## [PROVIDED RECORDS]
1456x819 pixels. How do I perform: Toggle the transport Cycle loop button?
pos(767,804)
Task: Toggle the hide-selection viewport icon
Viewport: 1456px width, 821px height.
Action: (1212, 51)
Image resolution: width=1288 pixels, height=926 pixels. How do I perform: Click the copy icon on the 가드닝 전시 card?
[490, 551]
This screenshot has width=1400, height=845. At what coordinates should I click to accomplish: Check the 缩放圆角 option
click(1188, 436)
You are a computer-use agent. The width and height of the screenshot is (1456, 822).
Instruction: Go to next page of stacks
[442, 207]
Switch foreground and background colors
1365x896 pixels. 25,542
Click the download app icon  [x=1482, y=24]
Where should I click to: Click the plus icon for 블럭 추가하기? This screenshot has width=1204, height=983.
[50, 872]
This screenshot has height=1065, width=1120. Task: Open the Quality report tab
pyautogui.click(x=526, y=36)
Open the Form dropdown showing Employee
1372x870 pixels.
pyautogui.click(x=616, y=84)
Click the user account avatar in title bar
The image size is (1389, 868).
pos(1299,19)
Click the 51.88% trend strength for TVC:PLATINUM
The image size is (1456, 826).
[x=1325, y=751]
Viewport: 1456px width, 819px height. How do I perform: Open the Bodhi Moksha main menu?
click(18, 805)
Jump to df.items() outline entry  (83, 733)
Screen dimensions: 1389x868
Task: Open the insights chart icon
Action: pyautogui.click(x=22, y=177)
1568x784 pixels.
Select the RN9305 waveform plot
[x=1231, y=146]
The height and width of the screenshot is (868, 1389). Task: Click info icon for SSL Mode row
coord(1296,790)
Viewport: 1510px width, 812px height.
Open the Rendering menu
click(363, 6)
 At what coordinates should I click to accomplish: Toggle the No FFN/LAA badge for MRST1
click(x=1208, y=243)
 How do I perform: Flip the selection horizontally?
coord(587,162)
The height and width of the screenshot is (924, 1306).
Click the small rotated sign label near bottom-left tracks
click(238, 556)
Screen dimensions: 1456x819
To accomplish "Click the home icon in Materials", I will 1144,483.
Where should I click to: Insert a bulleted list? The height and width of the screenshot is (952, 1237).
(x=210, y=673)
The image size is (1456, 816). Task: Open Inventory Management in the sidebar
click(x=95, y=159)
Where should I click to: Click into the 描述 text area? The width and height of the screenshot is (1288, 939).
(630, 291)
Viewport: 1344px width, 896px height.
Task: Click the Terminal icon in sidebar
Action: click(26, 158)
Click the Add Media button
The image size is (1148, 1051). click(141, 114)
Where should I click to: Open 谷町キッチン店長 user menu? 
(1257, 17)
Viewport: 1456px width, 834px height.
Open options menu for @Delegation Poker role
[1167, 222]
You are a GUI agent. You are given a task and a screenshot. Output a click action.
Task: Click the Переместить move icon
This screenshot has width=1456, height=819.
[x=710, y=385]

## [REQUIREMENT]
Scan the material above for lines that contain the string "agent", and copy each such line.

## [TASK SOLUTION]
You are a computer-use agent. The width and height of the screenshot is (1456, 822).
You are a GUI agent. You are given a task and a screenshot. Output a click action.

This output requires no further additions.